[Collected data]
□ □ □ □ □

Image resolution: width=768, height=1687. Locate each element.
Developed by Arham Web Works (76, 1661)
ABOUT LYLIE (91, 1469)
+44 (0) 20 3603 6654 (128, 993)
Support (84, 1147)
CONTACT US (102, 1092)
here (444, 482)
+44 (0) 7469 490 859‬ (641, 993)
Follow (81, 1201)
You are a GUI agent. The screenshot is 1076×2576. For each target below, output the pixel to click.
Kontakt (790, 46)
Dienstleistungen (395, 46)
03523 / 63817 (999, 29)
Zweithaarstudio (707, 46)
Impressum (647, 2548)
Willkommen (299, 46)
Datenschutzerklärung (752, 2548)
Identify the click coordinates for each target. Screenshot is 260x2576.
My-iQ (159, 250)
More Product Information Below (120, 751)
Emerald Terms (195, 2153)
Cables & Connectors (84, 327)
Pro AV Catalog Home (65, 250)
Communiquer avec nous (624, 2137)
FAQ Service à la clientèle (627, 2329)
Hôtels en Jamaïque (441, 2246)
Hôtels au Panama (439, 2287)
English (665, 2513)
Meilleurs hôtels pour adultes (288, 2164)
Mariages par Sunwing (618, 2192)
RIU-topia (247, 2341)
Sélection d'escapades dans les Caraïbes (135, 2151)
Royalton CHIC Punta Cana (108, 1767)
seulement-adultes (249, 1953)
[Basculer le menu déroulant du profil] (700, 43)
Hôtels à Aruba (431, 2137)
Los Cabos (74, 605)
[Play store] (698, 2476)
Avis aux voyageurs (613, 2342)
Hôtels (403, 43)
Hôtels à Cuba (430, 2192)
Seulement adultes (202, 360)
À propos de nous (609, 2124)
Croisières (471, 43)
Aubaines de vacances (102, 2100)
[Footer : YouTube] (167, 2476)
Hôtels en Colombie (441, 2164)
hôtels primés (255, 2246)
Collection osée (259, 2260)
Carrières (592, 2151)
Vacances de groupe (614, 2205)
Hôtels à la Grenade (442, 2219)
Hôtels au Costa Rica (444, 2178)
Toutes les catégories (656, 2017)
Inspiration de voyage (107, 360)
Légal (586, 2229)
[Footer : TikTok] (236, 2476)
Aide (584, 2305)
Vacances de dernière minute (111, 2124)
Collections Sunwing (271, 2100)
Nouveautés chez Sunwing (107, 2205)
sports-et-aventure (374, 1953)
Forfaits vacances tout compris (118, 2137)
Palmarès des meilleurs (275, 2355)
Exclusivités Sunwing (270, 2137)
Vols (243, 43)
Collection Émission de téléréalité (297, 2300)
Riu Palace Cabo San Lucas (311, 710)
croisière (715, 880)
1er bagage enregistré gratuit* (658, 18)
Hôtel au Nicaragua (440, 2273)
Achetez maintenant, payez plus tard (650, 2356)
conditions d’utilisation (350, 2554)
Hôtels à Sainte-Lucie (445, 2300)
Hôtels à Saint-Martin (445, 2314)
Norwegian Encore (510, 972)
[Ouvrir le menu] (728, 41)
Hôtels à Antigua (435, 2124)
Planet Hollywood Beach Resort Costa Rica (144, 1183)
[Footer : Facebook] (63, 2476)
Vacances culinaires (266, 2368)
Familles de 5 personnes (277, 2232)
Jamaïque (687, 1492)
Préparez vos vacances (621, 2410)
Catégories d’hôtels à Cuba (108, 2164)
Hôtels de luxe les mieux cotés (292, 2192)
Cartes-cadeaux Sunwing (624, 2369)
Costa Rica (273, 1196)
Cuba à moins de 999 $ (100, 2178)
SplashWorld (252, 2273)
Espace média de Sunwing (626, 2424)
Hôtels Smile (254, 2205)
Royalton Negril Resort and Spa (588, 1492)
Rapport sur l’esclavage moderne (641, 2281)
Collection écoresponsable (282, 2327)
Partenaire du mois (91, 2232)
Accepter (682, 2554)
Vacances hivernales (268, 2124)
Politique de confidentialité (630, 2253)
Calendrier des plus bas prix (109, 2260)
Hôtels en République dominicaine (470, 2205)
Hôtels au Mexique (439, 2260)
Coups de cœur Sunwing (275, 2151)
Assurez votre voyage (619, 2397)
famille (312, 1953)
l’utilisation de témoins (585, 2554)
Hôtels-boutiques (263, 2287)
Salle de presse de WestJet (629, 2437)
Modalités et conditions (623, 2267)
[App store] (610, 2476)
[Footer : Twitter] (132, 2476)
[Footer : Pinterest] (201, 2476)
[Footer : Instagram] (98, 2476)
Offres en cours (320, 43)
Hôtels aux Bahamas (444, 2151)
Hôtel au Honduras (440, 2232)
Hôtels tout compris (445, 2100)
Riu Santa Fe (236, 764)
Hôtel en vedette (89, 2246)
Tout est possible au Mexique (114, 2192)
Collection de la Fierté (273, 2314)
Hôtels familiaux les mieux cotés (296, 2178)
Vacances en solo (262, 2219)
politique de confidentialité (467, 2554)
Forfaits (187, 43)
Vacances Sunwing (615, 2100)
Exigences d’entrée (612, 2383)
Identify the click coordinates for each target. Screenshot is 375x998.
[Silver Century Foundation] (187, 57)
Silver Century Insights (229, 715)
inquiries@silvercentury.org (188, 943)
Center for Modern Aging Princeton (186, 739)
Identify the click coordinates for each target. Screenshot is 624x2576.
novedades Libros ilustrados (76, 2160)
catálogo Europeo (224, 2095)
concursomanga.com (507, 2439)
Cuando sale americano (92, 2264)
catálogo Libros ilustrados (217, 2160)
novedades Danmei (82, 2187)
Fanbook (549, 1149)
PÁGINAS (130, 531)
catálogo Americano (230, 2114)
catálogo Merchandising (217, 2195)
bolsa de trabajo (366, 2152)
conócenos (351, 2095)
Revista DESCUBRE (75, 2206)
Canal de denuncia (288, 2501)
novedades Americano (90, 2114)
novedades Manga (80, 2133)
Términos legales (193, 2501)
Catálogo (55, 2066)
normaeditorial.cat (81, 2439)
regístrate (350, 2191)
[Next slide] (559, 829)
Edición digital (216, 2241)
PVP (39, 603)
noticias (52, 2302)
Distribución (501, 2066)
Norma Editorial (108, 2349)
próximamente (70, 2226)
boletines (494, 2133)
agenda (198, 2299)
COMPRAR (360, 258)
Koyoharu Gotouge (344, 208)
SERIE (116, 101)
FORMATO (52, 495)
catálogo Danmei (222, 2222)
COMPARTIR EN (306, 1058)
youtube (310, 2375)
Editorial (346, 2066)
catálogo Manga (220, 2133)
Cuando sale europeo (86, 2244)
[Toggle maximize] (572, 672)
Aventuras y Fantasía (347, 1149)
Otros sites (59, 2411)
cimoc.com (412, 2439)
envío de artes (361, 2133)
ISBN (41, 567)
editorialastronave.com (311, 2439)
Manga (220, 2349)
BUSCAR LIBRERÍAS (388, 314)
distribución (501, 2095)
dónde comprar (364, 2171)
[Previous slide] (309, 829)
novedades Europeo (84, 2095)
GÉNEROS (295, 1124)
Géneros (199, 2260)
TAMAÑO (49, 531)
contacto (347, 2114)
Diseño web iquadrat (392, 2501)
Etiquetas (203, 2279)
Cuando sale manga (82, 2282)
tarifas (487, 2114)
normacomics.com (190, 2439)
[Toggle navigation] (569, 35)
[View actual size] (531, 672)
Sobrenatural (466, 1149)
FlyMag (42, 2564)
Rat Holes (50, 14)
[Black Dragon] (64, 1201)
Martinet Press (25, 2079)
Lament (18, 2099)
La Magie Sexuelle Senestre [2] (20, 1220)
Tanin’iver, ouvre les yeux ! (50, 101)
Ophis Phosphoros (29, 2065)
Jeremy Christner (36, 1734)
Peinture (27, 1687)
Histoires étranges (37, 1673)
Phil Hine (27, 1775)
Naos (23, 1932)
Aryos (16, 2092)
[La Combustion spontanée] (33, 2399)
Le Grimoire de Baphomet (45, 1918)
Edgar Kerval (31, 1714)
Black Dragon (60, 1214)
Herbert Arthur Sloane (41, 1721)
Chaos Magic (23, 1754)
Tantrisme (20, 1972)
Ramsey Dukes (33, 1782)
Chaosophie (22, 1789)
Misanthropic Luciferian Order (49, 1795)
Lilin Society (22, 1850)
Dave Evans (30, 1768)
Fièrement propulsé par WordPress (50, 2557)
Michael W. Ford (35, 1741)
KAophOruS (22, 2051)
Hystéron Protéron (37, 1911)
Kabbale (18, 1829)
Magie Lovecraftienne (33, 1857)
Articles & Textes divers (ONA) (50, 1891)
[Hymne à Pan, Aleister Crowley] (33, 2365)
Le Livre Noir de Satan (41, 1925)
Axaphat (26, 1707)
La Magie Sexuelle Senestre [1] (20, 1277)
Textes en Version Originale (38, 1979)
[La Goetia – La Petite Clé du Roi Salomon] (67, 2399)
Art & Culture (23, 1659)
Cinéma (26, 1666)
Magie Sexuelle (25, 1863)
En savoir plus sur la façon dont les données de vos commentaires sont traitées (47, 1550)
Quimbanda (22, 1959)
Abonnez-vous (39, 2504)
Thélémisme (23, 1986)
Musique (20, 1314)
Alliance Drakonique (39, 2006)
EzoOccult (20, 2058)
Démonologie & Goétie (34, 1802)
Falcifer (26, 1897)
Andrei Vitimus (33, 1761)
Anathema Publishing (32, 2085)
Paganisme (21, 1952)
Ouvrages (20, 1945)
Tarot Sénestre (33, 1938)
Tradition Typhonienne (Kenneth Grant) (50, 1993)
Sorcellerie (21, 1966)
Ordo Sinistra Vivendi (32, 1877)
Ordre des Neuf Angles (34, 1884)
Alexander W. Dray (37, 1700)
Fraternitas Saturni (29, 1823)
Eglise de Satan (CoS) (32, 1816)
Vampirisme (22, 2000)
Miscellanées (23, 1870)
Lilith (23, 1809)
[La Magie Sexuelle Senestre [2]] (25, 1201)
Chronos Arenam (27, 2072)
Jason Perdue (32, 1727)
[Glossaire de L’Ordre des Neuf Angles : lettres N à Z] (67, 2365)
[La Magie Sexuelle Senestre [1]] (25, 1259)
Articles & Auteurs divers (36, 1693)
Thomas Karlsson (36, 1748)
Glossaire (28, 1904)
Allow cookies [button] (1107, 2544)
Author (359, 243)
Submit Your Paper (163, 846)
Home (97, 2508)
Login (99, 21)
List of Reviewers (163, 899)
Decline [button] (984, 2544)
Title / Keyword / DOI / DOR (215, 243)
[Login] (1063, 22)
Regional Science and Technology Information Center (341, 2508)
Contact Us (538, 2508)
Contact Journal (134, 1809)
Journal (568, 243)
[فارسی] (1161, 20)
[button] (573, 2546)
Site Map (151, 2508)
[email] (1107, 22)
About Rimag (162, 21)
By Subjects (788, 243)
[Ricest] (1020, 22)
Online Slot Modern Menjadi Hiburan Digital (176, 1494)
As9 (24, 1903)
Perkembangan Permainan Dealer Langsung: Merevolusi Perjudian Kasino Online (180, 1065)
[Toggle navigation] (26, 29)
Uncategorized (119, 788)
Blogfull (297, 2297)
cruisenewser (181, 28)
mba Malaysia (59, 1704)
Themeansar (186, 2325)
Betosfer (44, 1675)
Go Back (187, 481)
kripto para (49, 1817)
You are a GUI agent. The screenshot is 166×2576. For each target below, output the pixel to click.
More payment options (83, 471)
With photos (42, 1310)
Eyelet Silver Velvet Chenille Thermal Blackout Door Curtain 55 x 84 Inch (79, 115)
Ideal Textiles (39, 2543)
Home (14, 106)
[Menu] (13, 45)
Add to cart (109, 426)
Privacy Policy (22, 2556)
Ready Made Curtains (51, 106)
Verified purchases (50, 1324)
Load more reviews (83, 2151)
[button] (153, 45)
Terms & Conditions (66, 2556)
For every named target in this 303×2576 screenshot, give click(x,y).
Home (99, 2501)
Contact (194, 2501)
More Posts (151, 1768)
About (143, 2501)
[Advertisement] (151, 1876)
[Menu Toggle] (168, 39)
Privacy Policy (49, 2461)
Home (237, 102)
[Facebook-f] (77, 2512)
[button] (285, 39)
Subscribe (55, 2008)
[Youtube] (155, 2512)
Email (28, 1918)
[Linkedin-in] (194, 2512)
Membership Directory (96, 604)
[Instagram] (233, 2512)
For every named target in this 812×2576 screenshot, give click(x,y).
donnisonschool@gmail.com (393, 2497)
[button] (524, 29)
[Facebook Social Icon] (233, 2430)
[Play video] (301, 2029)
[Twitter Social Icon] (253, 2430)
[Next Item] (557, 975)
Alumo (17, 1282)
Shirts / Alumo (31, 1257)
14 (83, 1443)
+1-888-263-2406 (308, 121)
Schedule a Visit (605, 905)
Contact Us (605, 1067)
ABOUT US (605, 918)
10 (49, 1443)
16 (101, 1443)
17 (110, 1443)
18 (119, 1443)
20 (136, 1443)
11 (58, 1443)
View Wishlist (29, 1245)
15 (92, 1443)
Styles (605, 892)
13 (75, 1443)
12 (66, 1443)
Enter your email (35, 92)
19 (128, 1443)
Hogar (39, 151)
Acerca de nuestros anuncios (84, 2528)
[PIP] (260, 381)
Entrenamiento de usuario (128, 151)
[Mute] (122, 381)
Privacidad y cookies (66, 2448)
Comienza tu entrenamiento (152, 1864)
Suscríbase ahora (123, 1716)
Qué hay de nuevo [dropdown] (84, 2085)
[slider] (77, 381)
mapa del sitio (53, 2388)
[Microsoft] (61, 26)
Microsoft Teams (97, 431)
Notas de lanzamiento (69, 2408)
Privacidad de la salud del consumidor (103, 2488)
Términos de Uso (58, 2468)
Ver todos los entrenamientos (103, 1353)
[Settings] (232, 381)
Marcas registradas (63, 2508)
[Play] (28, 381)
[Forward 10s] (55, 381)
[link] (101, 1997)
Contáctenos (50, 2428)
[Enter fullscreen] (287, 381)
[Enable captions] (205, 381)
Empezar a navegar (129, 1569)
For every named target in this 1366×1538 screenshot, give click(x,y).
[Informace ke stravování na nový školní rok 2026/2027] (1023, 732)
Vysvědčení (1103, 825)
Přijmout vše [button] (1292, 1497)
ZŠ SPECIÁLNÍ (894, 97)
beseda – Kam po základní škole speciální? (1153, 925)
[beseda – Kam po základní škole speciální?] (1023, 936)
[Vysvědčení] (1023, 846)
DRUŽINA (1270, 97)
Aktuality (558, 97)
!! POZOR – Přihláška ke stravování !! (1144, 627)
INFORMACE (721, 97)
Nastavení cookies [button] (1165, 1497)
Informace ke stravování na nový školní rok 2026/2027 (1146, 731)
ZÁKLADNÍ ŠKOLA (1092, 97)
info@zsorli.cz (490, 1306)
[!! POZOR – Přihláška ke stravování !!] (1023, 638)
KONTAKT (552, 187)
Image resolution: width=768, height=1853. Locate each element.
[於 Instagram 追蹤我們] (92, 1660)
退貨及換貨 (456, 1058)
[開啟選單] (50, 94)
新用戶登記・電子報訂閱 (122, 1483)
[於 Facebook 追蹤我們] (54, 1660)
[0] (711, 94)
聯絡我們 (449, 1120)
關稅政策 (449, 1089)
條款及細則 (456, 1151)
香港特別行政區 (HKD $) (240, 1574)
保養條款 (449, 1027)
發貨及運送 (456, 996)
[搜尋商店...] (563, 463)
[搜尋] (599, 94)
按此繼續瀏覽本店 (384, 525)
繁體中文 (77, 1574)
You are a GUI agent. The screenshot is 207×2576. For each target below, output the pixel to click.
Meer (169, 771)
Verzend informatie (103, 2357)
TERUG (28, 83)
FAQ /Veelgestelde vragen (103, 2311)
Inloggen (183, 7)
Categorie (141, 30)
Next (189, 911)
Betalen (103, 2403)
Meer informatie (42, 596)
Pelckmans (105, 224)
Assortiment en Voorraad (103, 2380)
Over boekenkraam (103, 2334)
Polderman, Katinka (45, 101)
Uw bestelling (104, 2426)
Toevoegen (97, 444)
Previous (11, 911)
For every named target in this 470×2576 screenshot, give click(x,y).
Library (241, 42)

□ □ □ □ □

Task requirements - Return all lines above that mention the word "Magie".

Your solution -
La Magie Sexuelle Senestre [2] (20, 1220)
Magie Lovecraftienne (33, 1857)
La Magie Sexuelle Senestre [1] (20, 1277)
Magie Sexuelle (25, 1863)
[La Magie Sexuelle Senestre [2]] (25, 1201)
[La Magie Sexuelle Senestre [1]] (25, 1259)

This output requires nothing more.